### Exercise objective
The data is to be reproduced in full and without error.

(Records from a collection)
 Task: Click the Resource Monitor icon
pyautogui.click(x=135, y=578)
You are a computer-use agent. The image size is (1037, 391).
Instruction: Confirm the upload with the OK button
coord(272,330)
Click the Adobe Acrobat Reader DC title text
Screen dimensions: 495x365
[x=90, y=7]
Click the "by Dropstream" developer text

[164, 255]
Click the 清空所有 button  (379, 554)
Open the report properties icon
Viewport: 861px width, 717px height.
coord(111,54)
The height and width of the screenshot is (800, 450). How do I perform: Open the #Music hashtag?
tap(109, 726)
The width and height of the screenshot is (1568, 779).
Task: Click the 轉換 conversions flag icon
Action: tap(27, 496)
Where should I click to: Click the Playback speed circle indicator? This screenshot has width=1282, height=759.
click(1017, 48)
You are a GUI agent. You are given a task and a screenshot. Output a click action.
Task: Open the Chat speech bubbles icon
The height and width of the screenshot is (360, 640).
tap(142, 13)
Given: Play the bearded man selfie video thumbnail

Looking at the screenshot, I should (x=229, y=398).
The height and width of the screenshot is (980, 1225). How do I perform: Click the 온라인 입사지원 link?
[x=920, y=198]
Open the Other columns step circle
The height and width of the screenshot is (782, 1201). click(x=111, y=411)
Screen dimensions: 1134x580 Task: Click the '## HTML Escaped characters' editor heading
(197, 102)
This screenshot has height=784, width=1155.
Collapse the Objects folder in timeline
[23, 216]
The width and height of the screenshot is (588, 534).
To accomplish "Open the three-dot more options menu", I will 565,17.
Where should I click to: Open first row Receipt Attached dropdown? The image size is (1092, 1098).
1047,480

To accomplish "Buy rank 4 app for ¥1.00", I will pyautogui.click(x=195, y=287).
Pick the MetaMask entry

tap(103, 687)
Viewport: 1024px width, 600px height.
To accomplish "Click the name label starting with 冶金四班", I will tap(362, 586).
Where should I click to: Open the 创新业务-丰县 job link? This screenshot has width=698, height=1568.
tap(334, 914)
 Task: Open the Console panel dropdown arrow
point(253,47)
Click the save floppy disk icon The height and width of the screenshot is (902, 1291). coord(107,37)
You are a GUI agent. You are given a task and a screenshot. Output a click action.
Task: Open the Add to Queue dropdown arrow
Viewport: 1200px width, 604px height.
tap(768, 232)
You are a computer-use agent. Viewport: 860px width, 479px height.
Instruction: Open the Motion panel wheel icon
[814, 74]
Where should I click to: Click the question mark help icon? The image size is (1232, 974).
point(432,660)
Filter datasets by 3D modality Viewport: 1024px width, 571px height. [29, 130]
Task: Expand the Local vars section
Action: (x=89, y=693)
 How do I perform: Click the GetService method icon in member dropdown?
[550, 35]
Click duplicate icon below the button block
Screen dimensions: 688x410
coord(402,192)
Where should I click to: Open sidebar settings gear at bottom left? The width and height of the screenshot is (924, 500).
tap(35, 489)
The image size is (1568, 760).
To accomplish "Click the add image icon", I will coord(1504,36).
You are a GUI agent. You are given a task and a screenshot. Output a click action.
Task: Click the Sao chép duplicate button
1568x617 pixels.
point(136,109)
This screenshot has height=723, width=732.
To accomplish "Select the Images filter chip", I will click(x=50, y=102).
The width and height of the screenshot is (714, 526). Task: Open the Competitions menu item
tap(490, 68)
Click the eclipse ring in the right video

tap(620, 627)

### Finished task
 Task: Click the Resource Monitor icon
pyautogui.click(x=135, y=578)
You are a computer-use agent. The image size is (1037, 391).
Instruction: Confirm the upload with the OK button
coord(272,330)
Click the Adobe Acrobat Reader DC title text
Screen dimensions: 495x365
[x=90, y=7]
Click the "by Dropstream" developer text

[164, 255]
Click the 清空所有 button  (379, 554)
Open the report properties icon
Viewport: 861px width, 717px height.
coord(111,54)
The height and width of the screenshot is (800, 450). How do I perform: Open the #Music hashtag?
tap(109, 726)
The width and height of the screenshot is (1568, 779).
Task: Click the 轉換 conversions flag icon
Action: tap(27, 496)
Where should I click to: Click the Playback speed circle indicator? This screenshot has width=1282, height=759.
click(1017, 48)
You are a GUI agent. You are given a task and a screenshot. Output a click action.
Task: Open the Chat speech bubbles icon
The height and width of the screenshot is (360, 640).
tap(142, 13)
Given: Play the bearded man selfie video thumbnail

Looking at the screenshot, I should (x=229, y=398).
The height and width of the screenshot is (980, 1225). How do I perform: Click the 온라인 입사지원 link?
[x=920, y=198]
Open the Other columns step circle
The height and width of the screenshot is (782, 1201). click(x=111, y=411)
Screen dimensions: 1134x580 Task: Click the '## HTML Escaped characters' editor heading
(197, 102)
This screenshot has height=784, width=1155.
Collapse the Objects folder in timeline
[23, 216]
The width and height of the screenshot is (588, 534).
To accomplish "Open the three-dot more options menu", I will 565,17.
Where should I click to: Open first row Receipt Attached dropdown? The image size is (1092, 1098).
1047,480

To accomplish "Buy rank 4 app for ¥1.00", I will pyautogui.click(x=195, y=287).
Pick the MetaMask entry

tap(103, 687)
Viewport: 1024px width, 600px height.
To accomplish "Click the name label starting with 冶金四班", I will tap(362, 586).
Where should I click to: Open the 创新业务-丰县 job link? This screenshot has width=698, height=1568.
tap(334, 914)
 Task: Open the Console panel dropdown arrow
point(253,47)
Click the save floppy disk icon The height and width of the screenshot is (902, 1291). coord(107,37)
You are a GUI agent. You are given a task and a screenshot. Output a click action.
Task: Open the Add to Queue dropdown arrow
Viewport: 1200px width, 604px height.
tap(768, 232)
You are a computer-use agent. Viewport: 860px width, 479px height.
Instruction: Open the Motion panel wheel icon
[814, 74]
Where should I click to: Click the question mark help icon? The image size is (1232, 974).
point(432,660)
Filter datasets by 3D modality Viewport: 1024px width, 571px height. [29, 130]
Task: Expand the Local vars section
Action: (x=89, y=693)
 How do I perform: Click the GetService method icon in member dropdown?
[550, 35]
Click duplicate icon below the button block
Screen dimensions: 688x410
coord(402,192)
Where should I click to: Open sidebar settings gear at bottom left? The width and height of the screenshot is (924, 500).
tap(35, 489)
The image size is (1568, 760).
To accomplish "Click the add image icon", I will coord(1504,36).
You are a GUI agent. You are given a task and a screenshot. Output a click action.
Task: Click the Sao chép duplicate button
1568x617 pixels.
point(136,109)
This screenshot has height=723, width=732.
To accomplish "Select the Images filter chip", I will click(x=50, y=102).
The width and height of the screenshot is (714, 526). Task: Open the Competitions menu item
tap(490, 68)
Click the eclipse ring in the right video

tap(620, 627)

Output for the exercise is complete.